* **EXERCISE DETAILS**
Please edit the items below by replacing "Screenshot" with "Image" and keeping every other line unchanged. Leave the pictures out of your answer.

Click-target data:
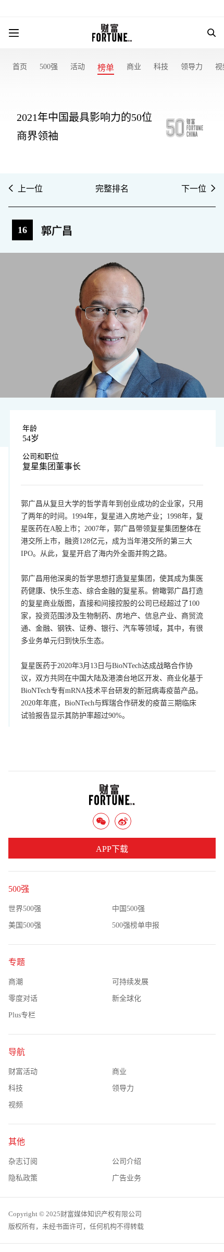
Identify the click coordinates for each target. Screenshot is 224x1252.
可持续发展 (130, 982)
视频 (15, 1105)
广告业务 (126, 1178)
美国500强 (24, 925)
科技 (161, 67)
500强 (49, 67)
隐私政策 (23, 1178)
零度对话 (23, 998)
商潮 (15, 982)
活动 (77, 67)
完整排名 (112, 188)
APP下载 (112, 849)
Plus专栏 (21, 1015)
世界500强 (24, 909)
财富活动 (23, 1072)
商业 (134, 67)
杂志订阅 (23, 1161)
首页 (20, 67)
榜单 (105, 67)
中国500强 (128, 909)
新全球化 (126, 998)
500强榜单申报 (135, 925)
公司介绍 (126, 1161)
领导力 (192, 67)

* **THE COMPLETED TASK**
Identify the click coordinates for each target. Image is 224x1252.
可持续发展 (130, 982)
视频 (15, 1105)
广告业务 (126, 1178)
美国500强 (24, 925)
科技 (161, 67)
500强 (49, 67)
隐私政策 (23, 1178)
零度对话 (23, 998)
商潮 (15, 982)
活动 (77, 67)
完整排名 (112, 188)
APP下载 (112, 849)
Plus专栏 (21, 1015)
世界500强 (24, 909)
财富活动 (23, 1072)
商业 (134, 67)
杂志订阅 (23, 1161)
首页 (20, 67)
榜单 (105, 67)
中国500强 (128, 909)
新全球化 (126, 998)
500强榜单申报 (135, 925)
公司介绍 (126, 1161)
领导力 (192, 67)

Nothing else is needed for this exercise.